Der SG Muotathal/Mythen-Shooters gelingt die Revanche
Am Samstag traf die SG Muotathal/Mythen-Shooters zuhause auf die SG Malters/Kriens. Im Hinspiel in Luzern mussten sich die Muotathalerinnen noch mit drei Toren geschlagen geben. Entsprechend motiviert gingen die Schwyzerinnen in die Partie. Sie wollten zeigen, dass sie das Spiel diesmal für sich entscheiden können.
Die SG Muotathal/Mythen-Shooters startete mit viel Energie und Kampfgeist ins Spiel. Schon früh konnten sie sich mit einigen Toren absetzen. Die Gäste aus Luzern gaben sich jedoch nicht geschlagen und blieben stets gefährlich. Zwar gelang es ihnen nicht, die Führung zu übernehmen, doch auch die Muotathalerinnen konnten ihren Vorsprung nicht weiter ausbauen. Zur Pause stand es 15:13 für die Gastgeberinnen.

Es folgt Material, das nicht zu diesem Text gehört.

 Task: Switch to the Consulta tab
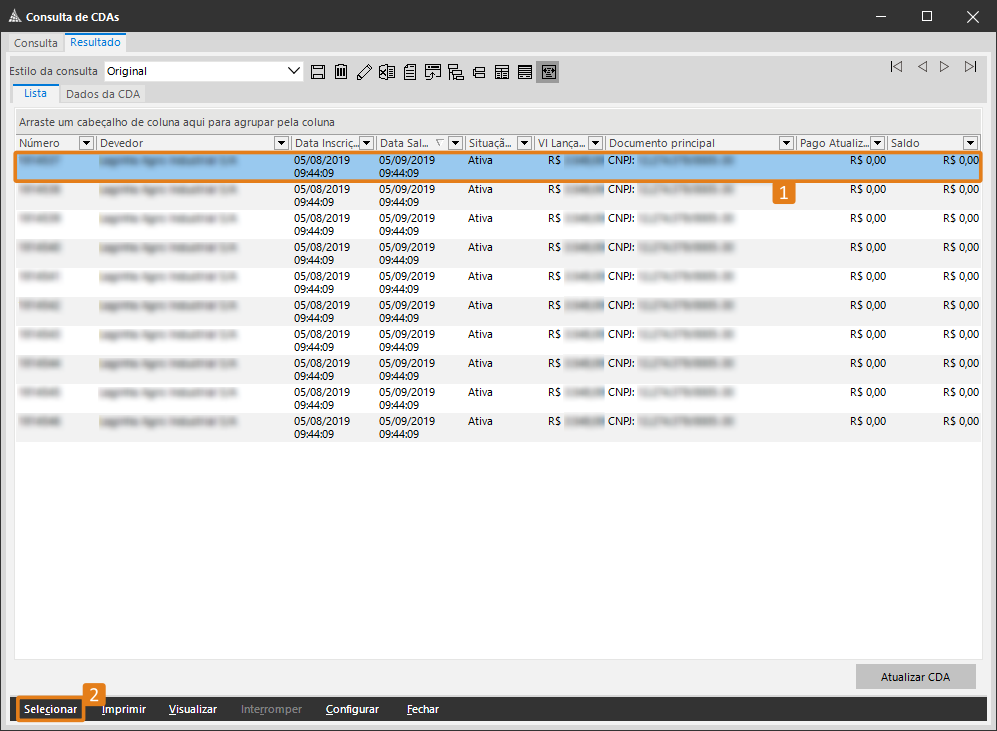click(x=36, y=43)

Nach dem Seitenwechsel zeigten die Schwyzerinnen weiterhin eine gute Leistung. Doch in der 45. Minute kamen die Luzernerinnen bis auf ein Tor heran und zwangen die SG Muotathal/Mythen-Shooters zu einem Team-Time-out. Diese kurze Besprechung zeigte Wirkung. Die Gastgeberinnen fanden sofort zurück ins Spiel, verteidigten besser und liessen kaum mehr gute Chancen zu. Dank starker Paraden der Torhüterin gelang es den Krienserinnen rund zehn Minuten lang nicht, ein Tor zu erzielen. In dieser Phase nutzten die Muotathalerinnen ihre Möglichkeiten im Angriff konsequent und bauten den Vorsprung wieder deutlich aus. Am Ende gewannen sie verdient mit 29:21.
Für die SG Muotathal/Mythen-Shooters war dieser Sieg besonders wichtig. Nach dem verlorenen Hinspiel konnten sie sich erfolgreich revanchieren und wertvolles Selbstvertrauen für die kommenden Partien tanken.
Telegramm:
SG Muotathal/Mythen-Shooters – SG Malters/Kriens 29:21 (15:13)
SG Muotathal/Mythen-Shooters: Suter Ivana (13 Paraden), Heinzer Mirjam; Gwerder Kyra (7), Heinzer Eliane (5), Gwerder Michelle (3), Piantanong Nattha (1), Heinzer Nadja (1), Pivarciova Olivia (2), Jasarevic Nicole, Betschart Olivia (1), Müller Géraldine, Torelli Yarina, Weber Corine (8), Annen Karin (1), Litschi Alina.